Their first pillar echoes ex-President Barack Obama’s (D) promise to let electricity generators use all the coal they wanted; Obama’s policies just would put them out of business.  No carbon emissions. Period.  Never mind that there’s very little need to reduce carbon emissions.  Atmospheric CO2 used to generate acid rain, but that pollution is long since reduced to the point of elimination.  Beyond that, the EPA’s pseudo-science “finding” notwithstanding, atmospheric CO2 is plant food, not a pollutant.  We eliminate that plant food at risk.

Return the tax proceeds to us as dividends?  That’s just wealth redistribution by government fiat.  Haven’t we had enough of Progressive redistribution failure already?  Not to mention the cynically internally illogical mechanism for the redistribution.

A $40-per-ton carbon tax would provide a family of four with roughly $2,000 in carbon dividends in the first year, an amount that could grow over time as the carbon tax rate increased.

How could the dividend grow—isn’t the tax supposed to reduce emissions significantly?

Border carbon adjustments?  Pit importers against exporters again.  That’s the outcome of the existing border adjustment tax being proposed in the House today.

Roll back the regulations once “such a system is in place?”  Really?  Can Shultz or Baker name two programs that have been rolled back once they’ve been enacted?  They’re not that naïve.

This is just more Progressive foolishness, now being spouted by two fine gentlemen who’re past their age of usefulness.

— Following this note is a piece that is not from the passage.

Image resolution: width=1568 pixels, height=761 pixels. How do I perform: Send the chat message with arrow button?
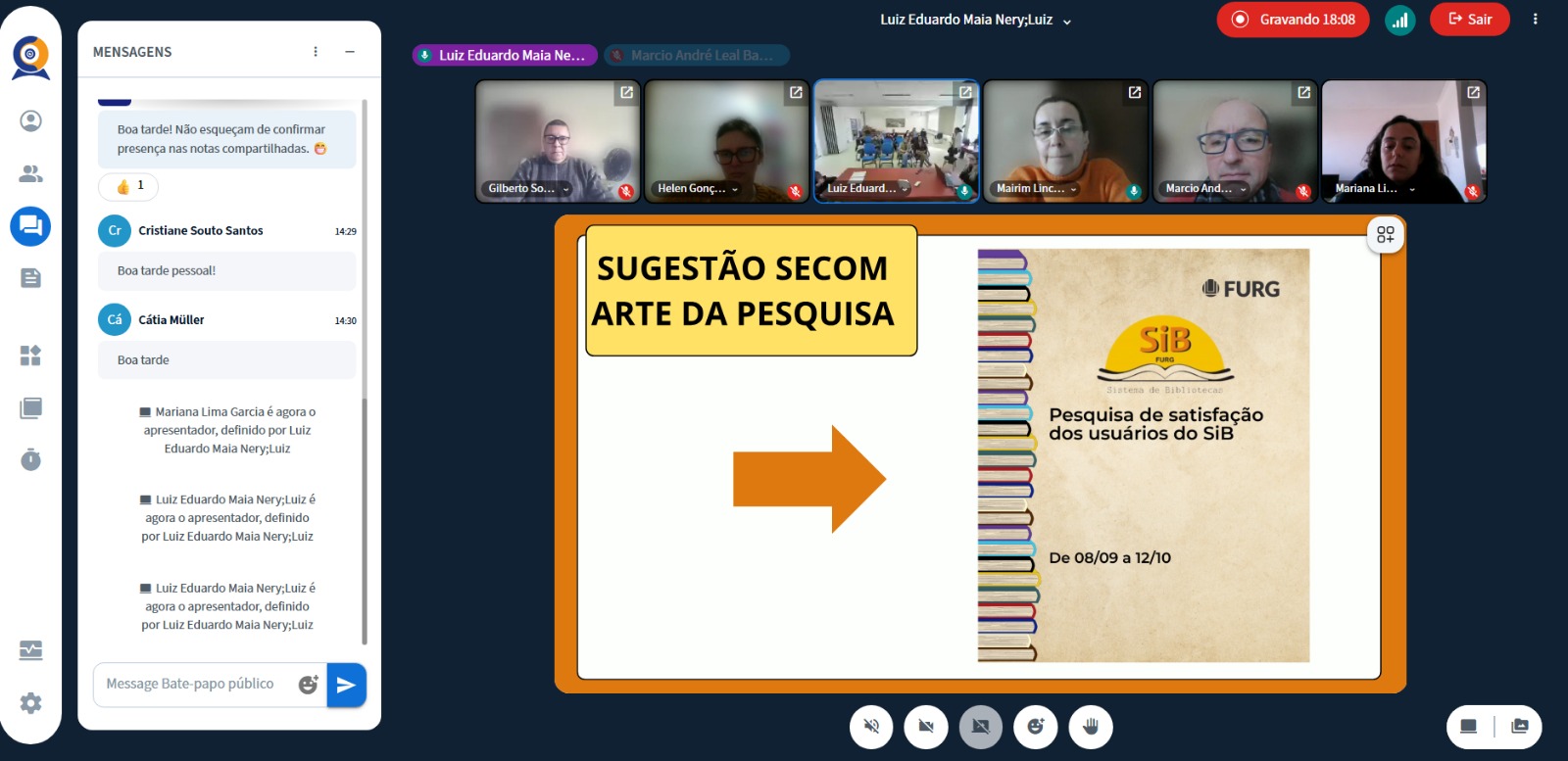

What Should a Health Plan Cover?

Anna Wilde Mathews wondered about that in her piece in The Wall Street Journal.  First, a couple of asides.  Notice the tacit acknowledgment that we have no health insurance plans available.  That industry was eliminated in toto by Obamacare, which replaced the industry with a Federally mandated, publicly/privately funded health coverage welfare program.  Next, notice the tacit assumption in the piece’s subhead: that the law should mandate business decisions.

To the piece itself:

The 2010 health law created a new set of federal requirements for plans sold to individuals and small businesses, including a list of 10 benefits, among them prescription drugs, mental-health services and laboratory tests. It also mandated that plans cover preventive services such as vaccinations at no cost to enrollees.

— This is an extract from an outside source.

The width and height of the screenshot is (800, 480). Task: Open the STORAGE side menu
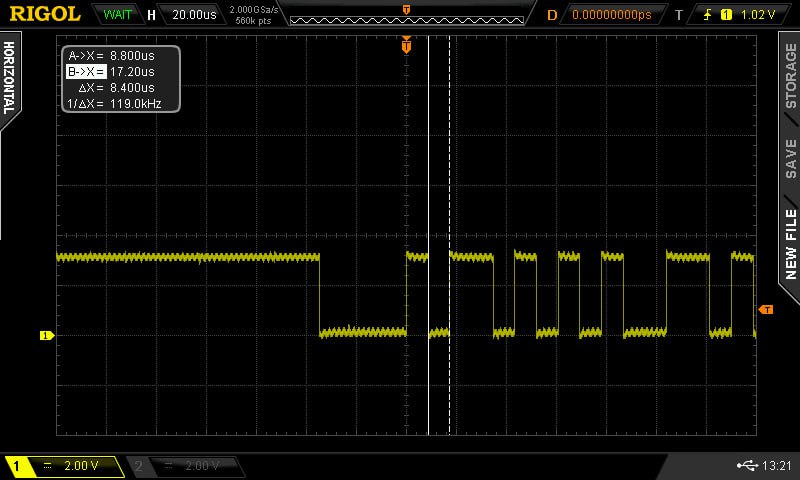coord(790,77)
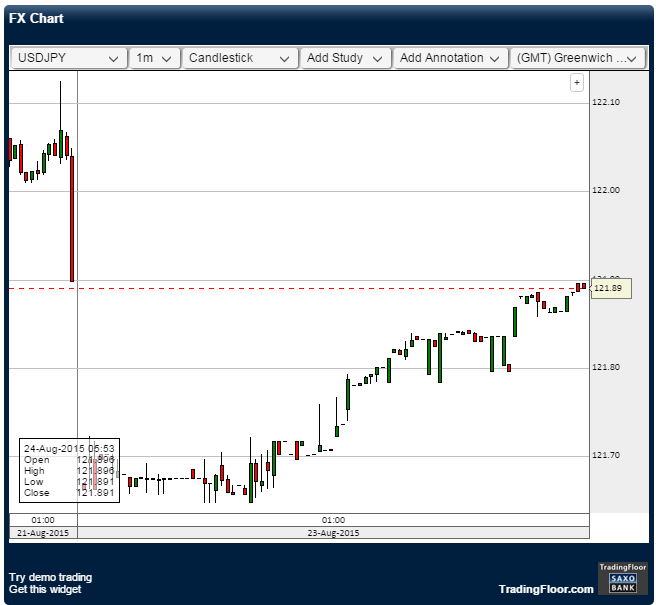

Along with women’s contraceptives (but not men’s…) at no cost to enrollees or the businesses providing the plans.

Trimming certain benefit categories from the required list could sharply raise the cost of those benefits for consumers who opt to have them.

That’s Mathews’ claim, anyway.  What she’s chosen to ignore is that a competitive, free market would sharply reduce the cost of most of those “benefits.”  What she’s also chosen to ignore is that eliminating the mandatory nature of the coverages would sharply lower the cost to millions of others who don’t need those “benefits,” but who must pay for them anyway—even if they’re included in a plan at “no cost to enrollees,” a fiction cynically foisted onto us by the Obama administration.  Enrollees certainly are paying for them; the added cost is simply hidden in a higher overall price.  And the rest of us are paying for them, too, in premiums similarly elevated to pay for that required coverage and/or in the taxes we must pay to pay for the subsidy.

It’s certainly true that other, rarer or more expensive to treat problems would have higher prices, but there’s never been a case made for why Government should pay for these ahead of family, friends, charity, church, local community—the usual suspects.

Plans with skinnier coverage can carry lower premiums, actuaries say. But as with everything in health care, that comes with a trade-off.

NSS.  But those trade-off decisions belong to the individual, not to Government.